SIRENS, in Greek mythology, the daughters of Phorcys the sea-god (Gr. /apCives), or, in later legend, of the river-god Acheloos and one of the nymphs. In Homer they are two in num ber (in later writers generally three) ; their home is an island in the western sea between Aeaea, the island of Circe, and the rock of Scylla. They are nymphs of the sea, who lured mariners to destruction by their sweet song. Odysseus, warned by Circe, escaped the danger by stopping the ears of his crew with wax and binding himself to the mast until he was out of hearing (Odyssey xii.). When the Argonauts were passing by them, Orpheus sang so beautifully that no one had ears for the Sirens. After one or other of these failures they drowned themselves. When the adventures of Odysseus were localized on the Italian and Sicilian coasts, the Sirens were transferred to the neighbourhood of Neapolis (Naples) and Surrentum, the promontory of Pelorum at the entrance to the Straits of Messina, or elsewhere. The tomb

of one of them, Parthenope, was shown in Strabo's (v. p. 246) time at Neapolis, where a gymnastic contest with a torch-race was held in her honour.
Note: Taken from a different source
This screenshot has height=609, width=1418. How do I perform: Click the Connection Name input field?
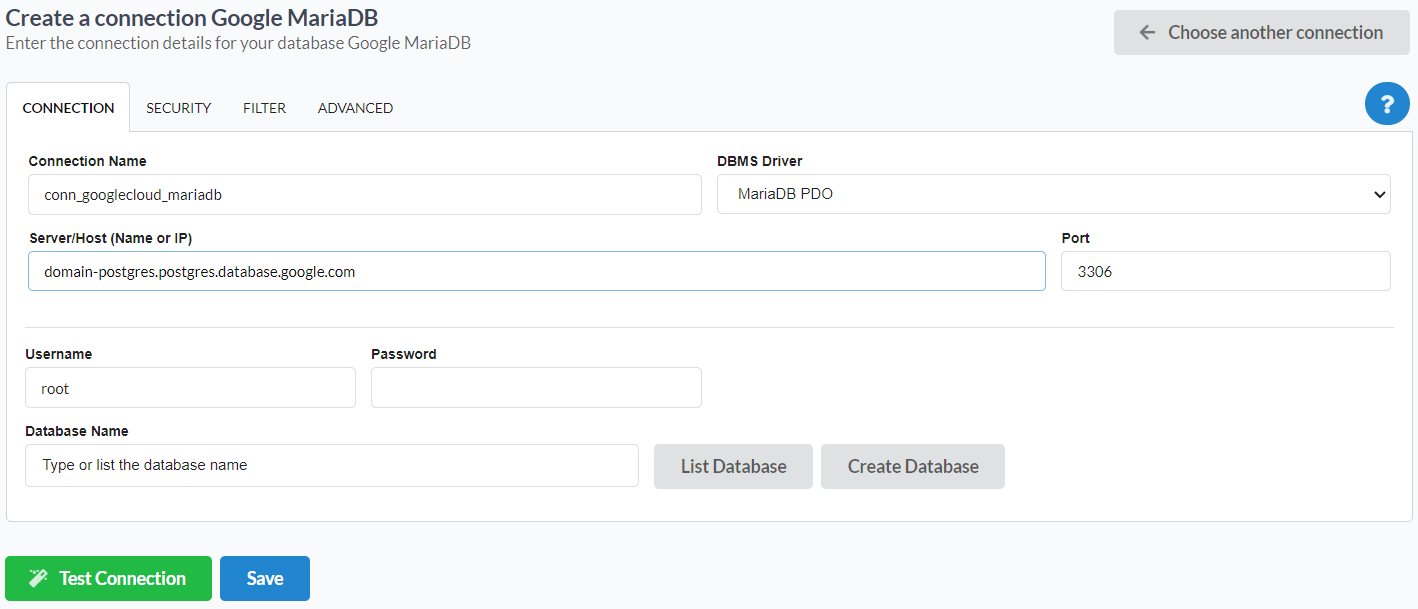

Perhaps the most reasonable explanation of the Sirens is that they are soul-birds; i.e., winged ghostly figures who fetch the living to join them. They are in this respect not unlike the Harpies (q.v.) ; so Weicker. In early art, they were represented as birds with the heads of women ; later, as female figures with the legs of birds, with or without wings.

See H. Schrader, Die Sirenen (i868) ; Preller-Robert, Griechische Mythologie (1894), pp. 614-616; G. Weicker, Der Seelenvogel in der alter Literatur and kunst (1902) (Bibl.), and in Roscher's Lexikon, art. Seirenen.